Iram gave words of support to other aspiring Pakistanis, wishing to “keep the hope alive” for local filmmakers wanting to make their mark at international cinema events, Arab News reported.
Last year, Bin Roye star Mahira Khan made her debut at Cannes. Before her, the only other Pakistani artist to attend the festival was Adnan Siddiqui who took the film A Mighty Heart to the event in 2008 with Brad Pitt and Angelina Jolie.
Now, Iram has made it to the festival as part of the prestigious Cinefondation L’Atelier program that picks 15 directors with “particularly promising projects” for a seven-day intensive fast track finance program. The program has a 93 percent financing and distribution success rate.
Asked what it felt like to attend the glamorous Cannes festival, the director said, “It is surreal, it is the world’s biggest stage for cinema.”
“If you’re honest and rooted as an artist, the magic will come. That’s the magic we all strive to create,” she added.
Well known for touching on issues that affect society deeply, the award-winning directors project Wakhri is about an accidental social media star who learns the harsh cost of wearing masks in the real world.
“The film deals with themes like hypocrisy, trolling and the ultimate empowerment of self,” Iram explained.
Directing films for over 10 years, the accomplished filmmaker’s first feature flick Josh was the very first Pakistani film to land on streaming giant Netflix and is also part of the perpetual choice in the acclaimed US Library of Congress.
But film-making wasn’t always the path for Iram, who was an environmental sciences engineer and the first in her academic family from the scientific path into “the wild west of the entertainment industry.”
During Cannes, the director also spoke on a ‘Storytellers and the Creative Process’ panel where she got to engage with early career film makers and students and spoke about her approach to film making.
The festival, which is held on the French Riviera, has recently come under fire for its under-representation of women filmmakers and directors.
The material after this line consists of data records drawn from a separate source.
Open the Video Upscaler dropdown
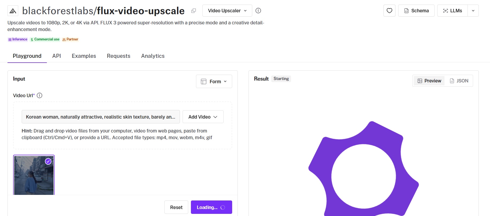[x=227, y=11]
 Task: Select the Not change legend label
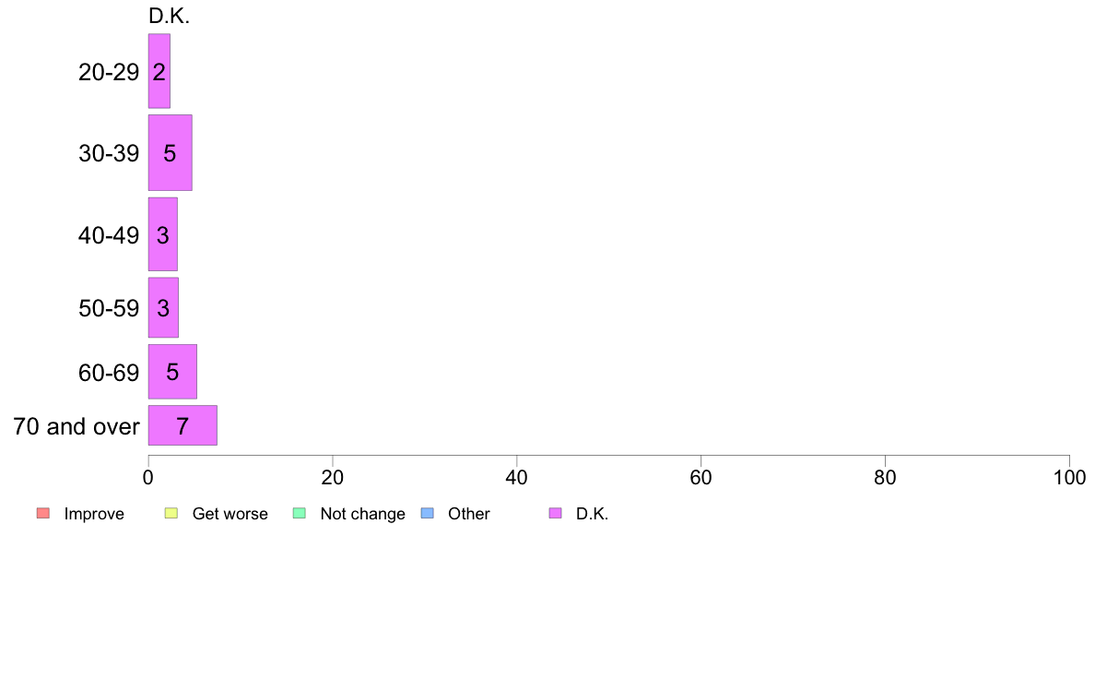pyautogui.click(x=362, y=514)
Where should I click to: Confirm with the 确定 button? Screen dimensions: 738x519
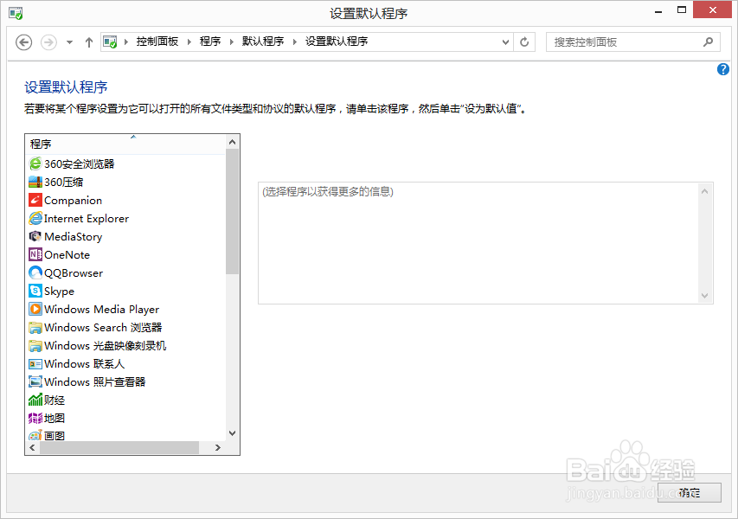tap(690, 492)
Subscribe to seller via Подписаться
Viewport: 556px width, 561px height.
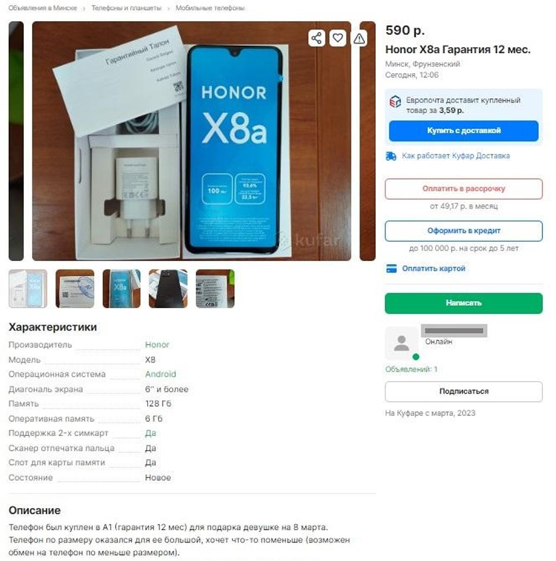(464, 391)
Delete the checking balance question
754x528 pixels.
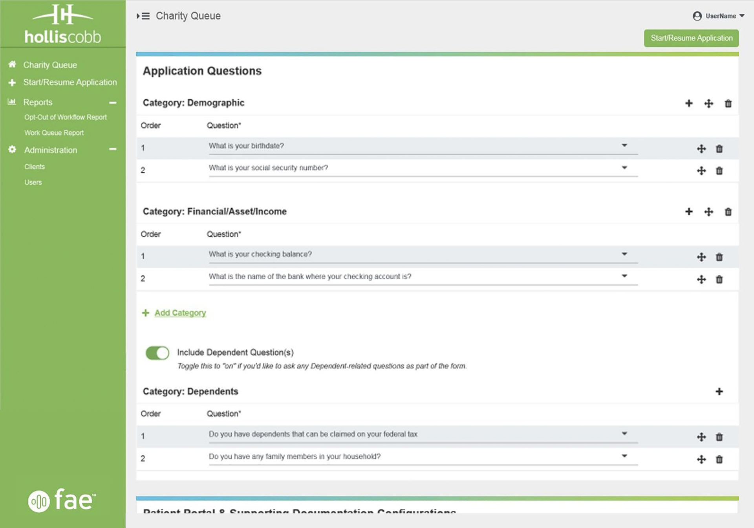pos(719,257)
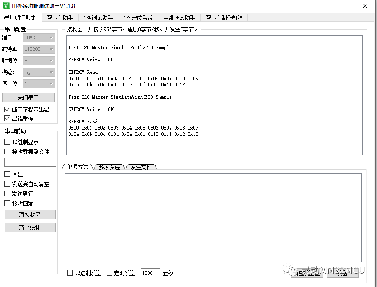Open the 智能车制作教程 tab
Image resolution: width=377 pixels, height=287 pixels.
pyautogui.click(x=224, y=18)
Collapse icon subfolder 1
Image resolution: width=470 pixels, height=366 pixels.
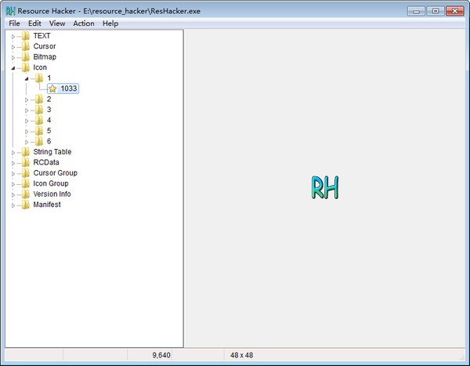[27, 78]
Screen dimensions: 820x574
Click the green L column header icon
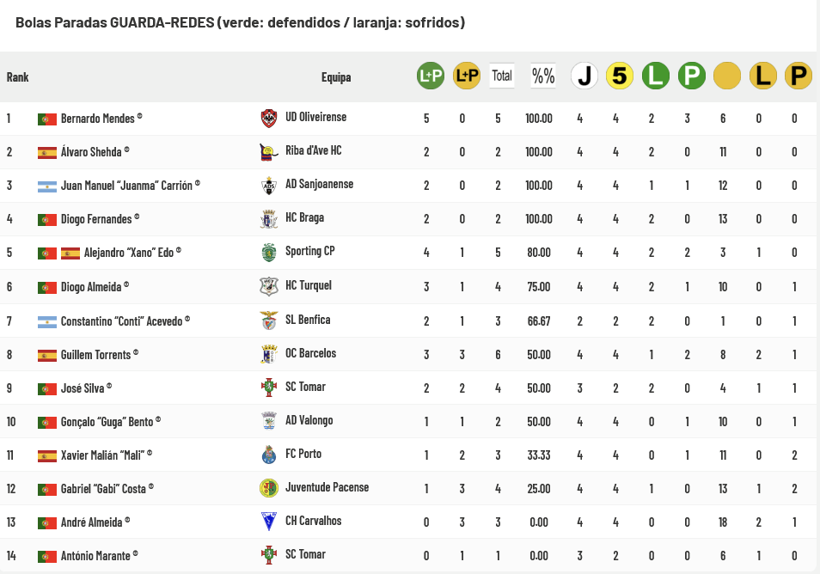pos(656,76)
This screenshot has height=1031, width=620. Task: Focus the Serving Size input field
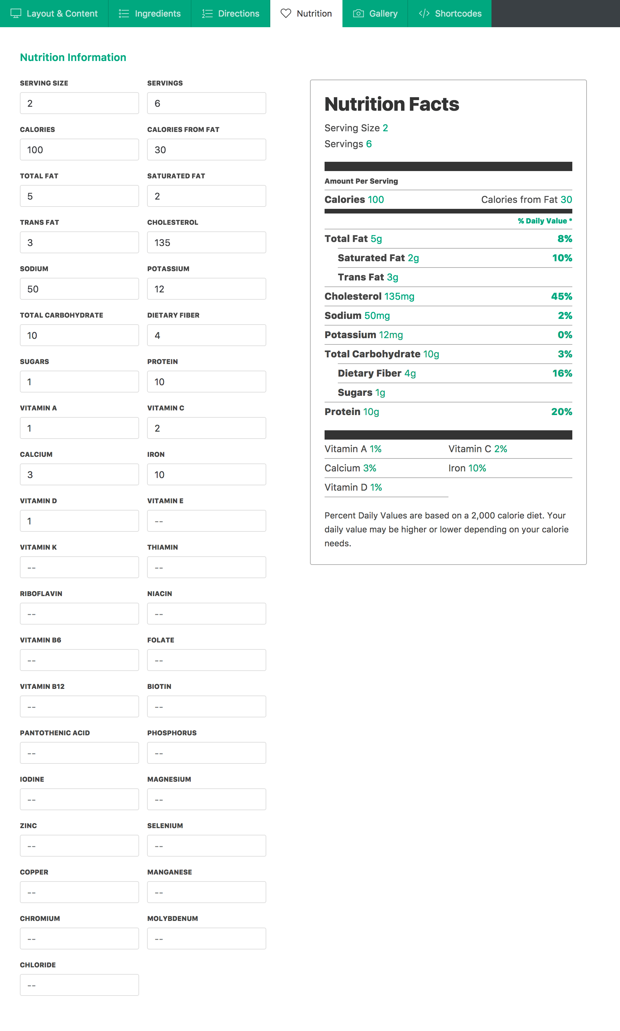(x=79, y=103)
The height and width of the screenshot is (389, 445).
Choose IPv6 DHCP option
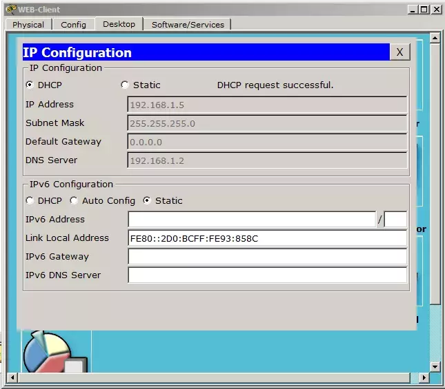[30, 201]
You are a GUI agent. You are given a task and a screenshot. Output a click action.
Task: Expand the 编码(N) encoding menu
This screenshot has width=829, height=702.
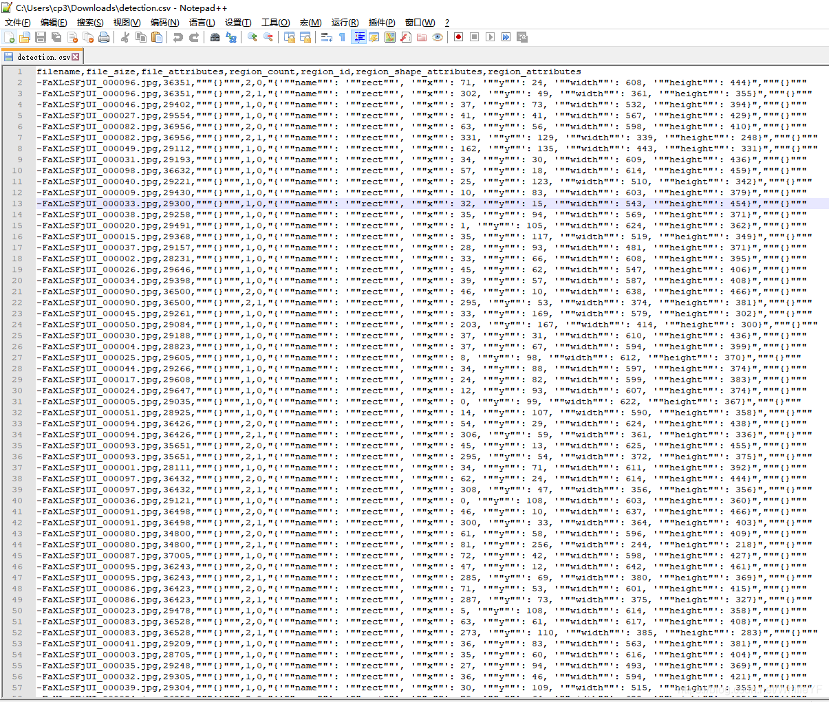pyautogui.click(x=164, y=23)
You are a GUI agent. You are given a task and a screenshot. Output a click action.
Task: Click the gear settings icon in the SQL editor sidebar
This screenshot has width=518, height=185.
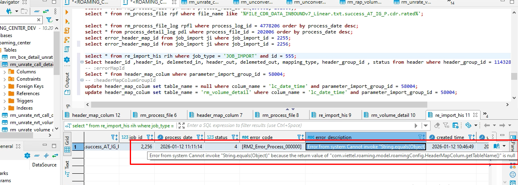pyautogui.click(x=67, y=60)
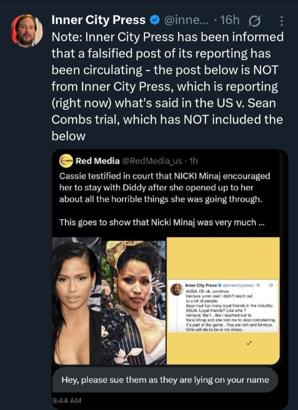The image size is (298, 410).
Task: Open the three-dot more options menu
Action: [281, 20]
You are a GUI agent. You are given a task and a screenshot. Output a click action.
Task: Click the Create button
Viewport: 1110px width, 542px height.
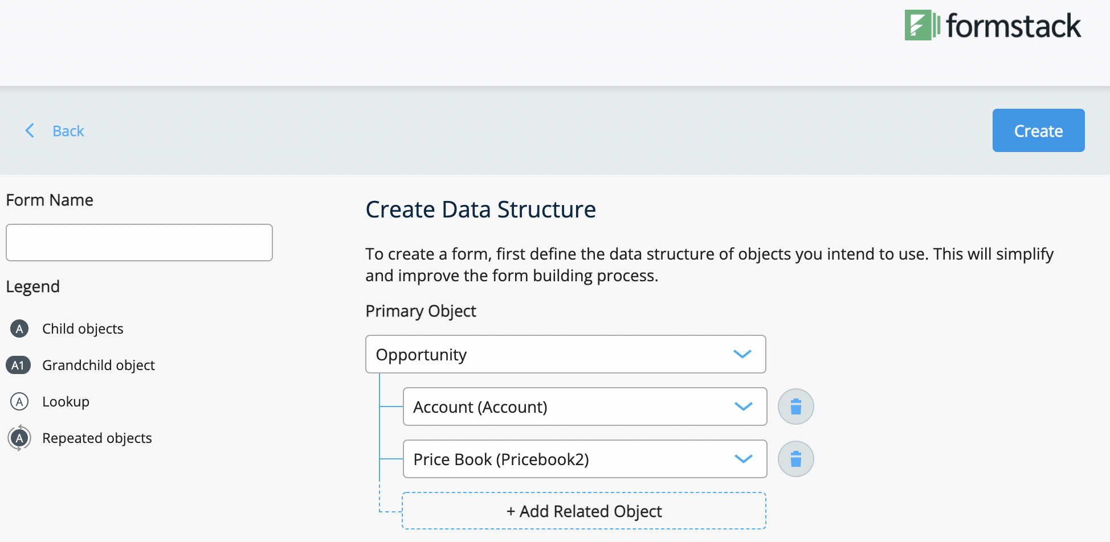1038,130
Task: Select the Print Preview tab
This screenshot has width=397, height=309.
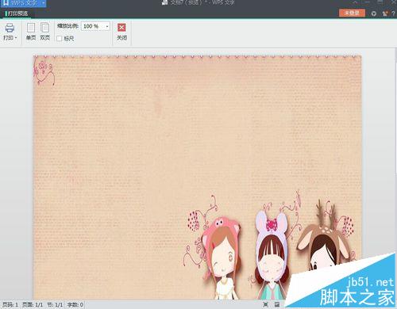Action: pos(17,13)
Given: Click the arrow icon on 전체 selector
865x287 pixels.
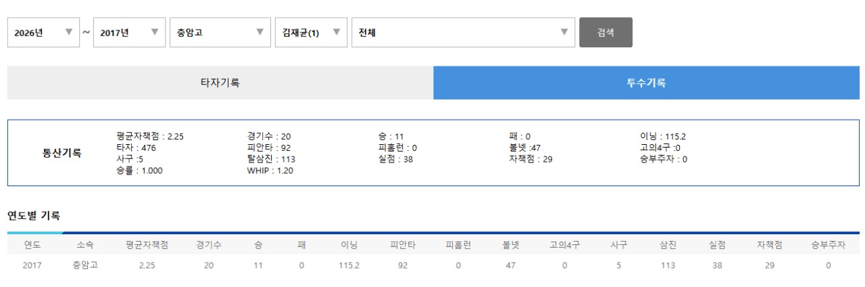Looking at the screenshot, I should click(x=564, y=32).
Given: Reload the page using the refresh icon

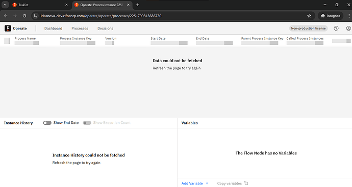Looking at the screenshot, I should pos(24,16).
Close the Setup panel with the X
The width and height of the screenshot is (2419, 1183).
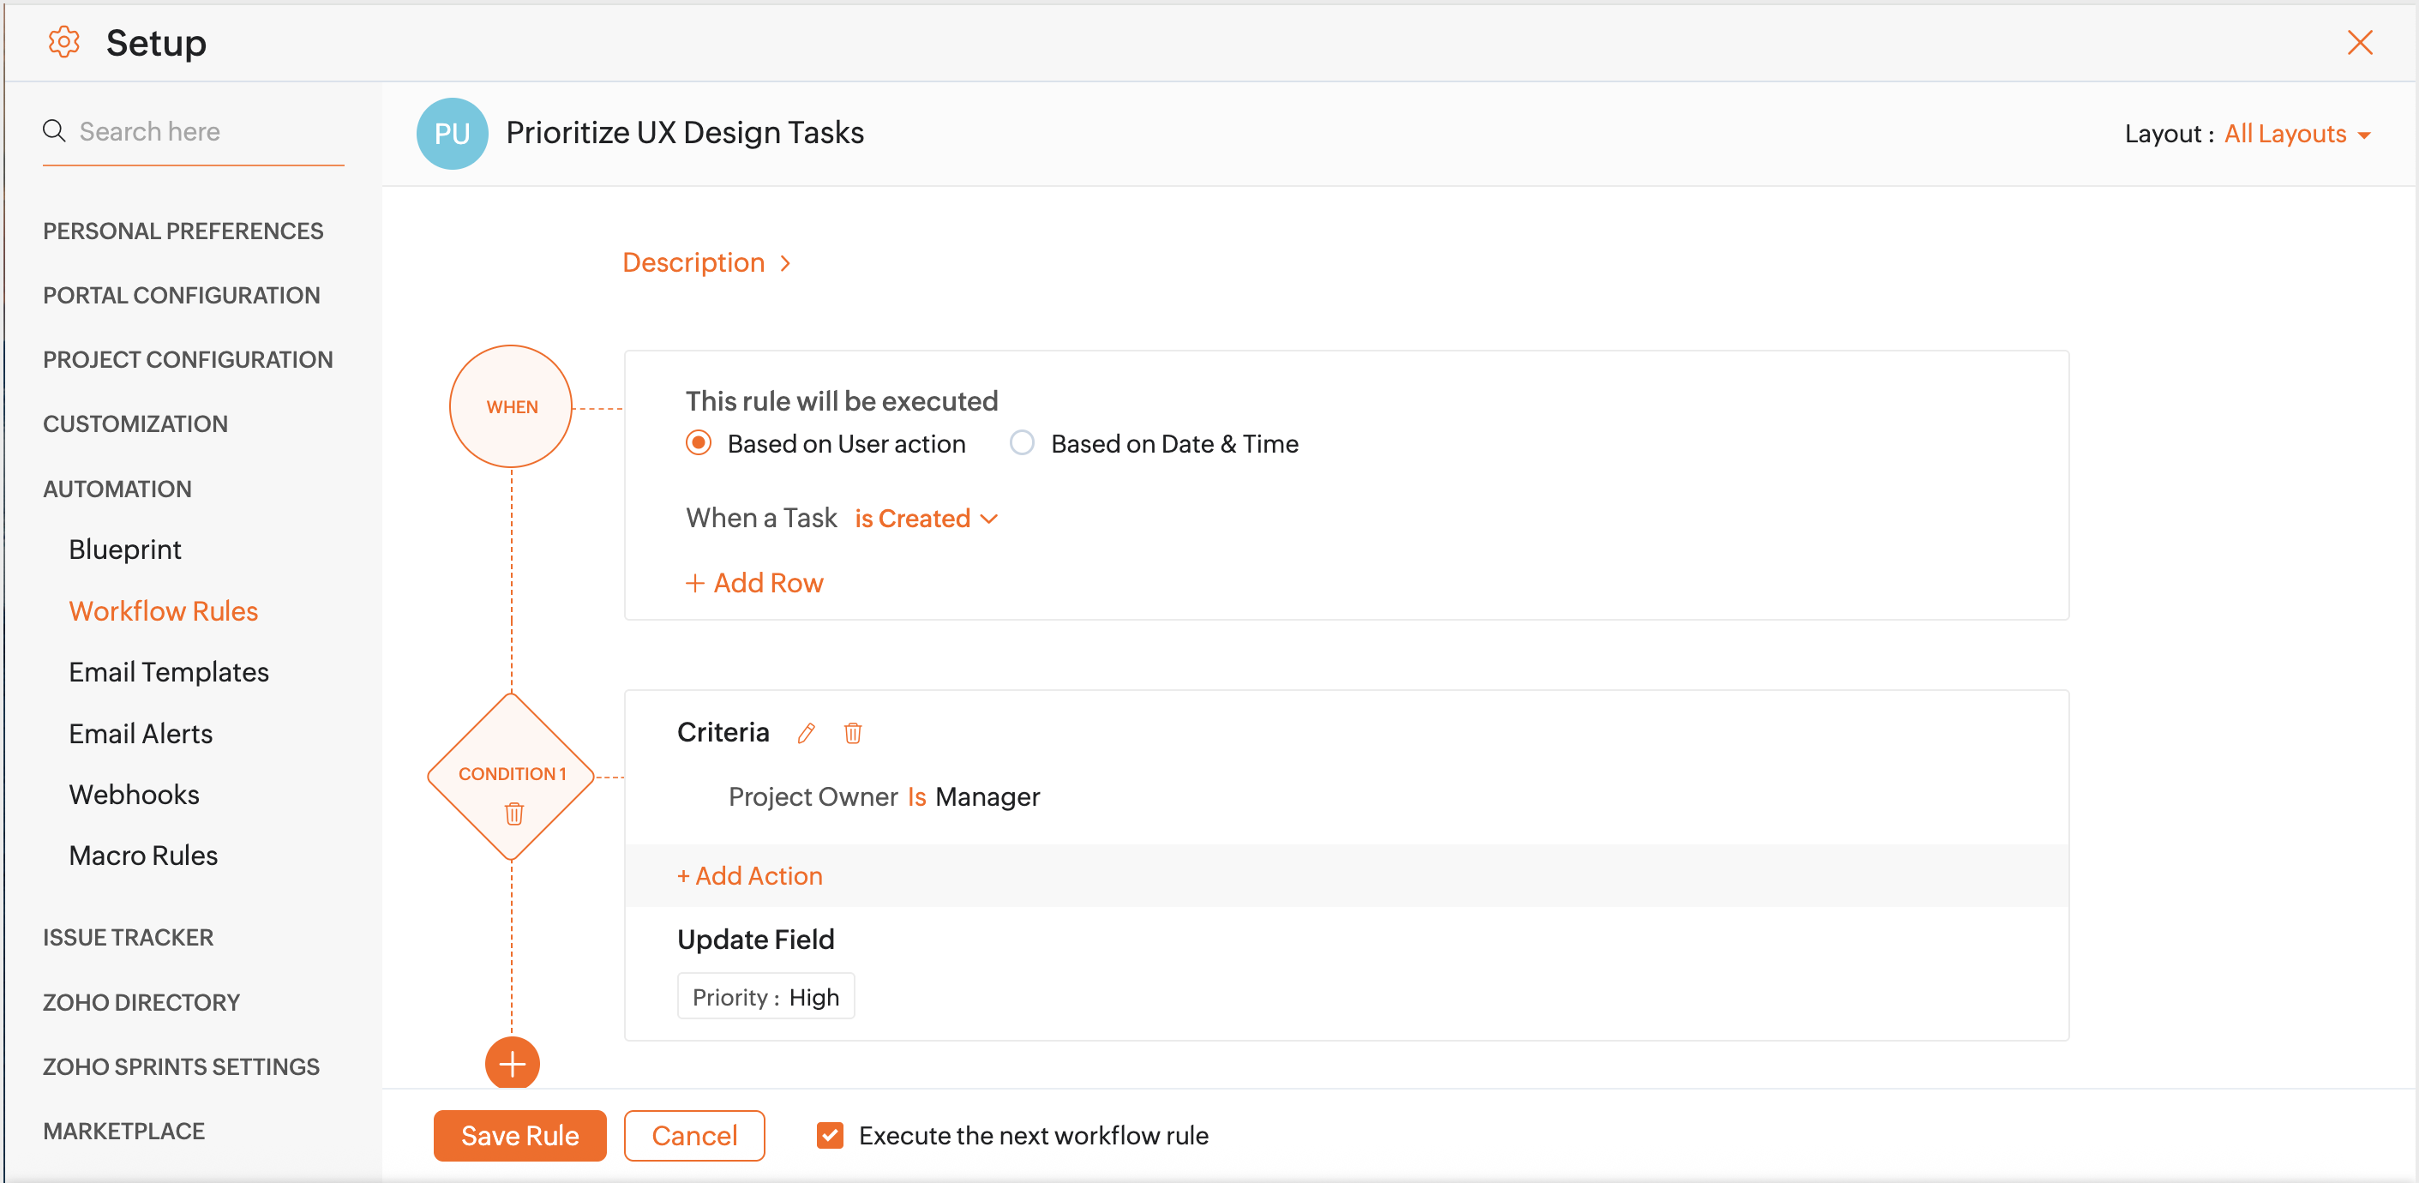point(2359,43)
Iram tries to ignore these depressing statistics,“It is humbling and I hope my participation will open doors for many more to come from our country.”
The Pakistani director also says the country has so much film-making talent but little to no access.
“I take representing Pakistan very seriously. If we are as professional and committed as we can be, we keep the hope alive for others coming behind us as well.”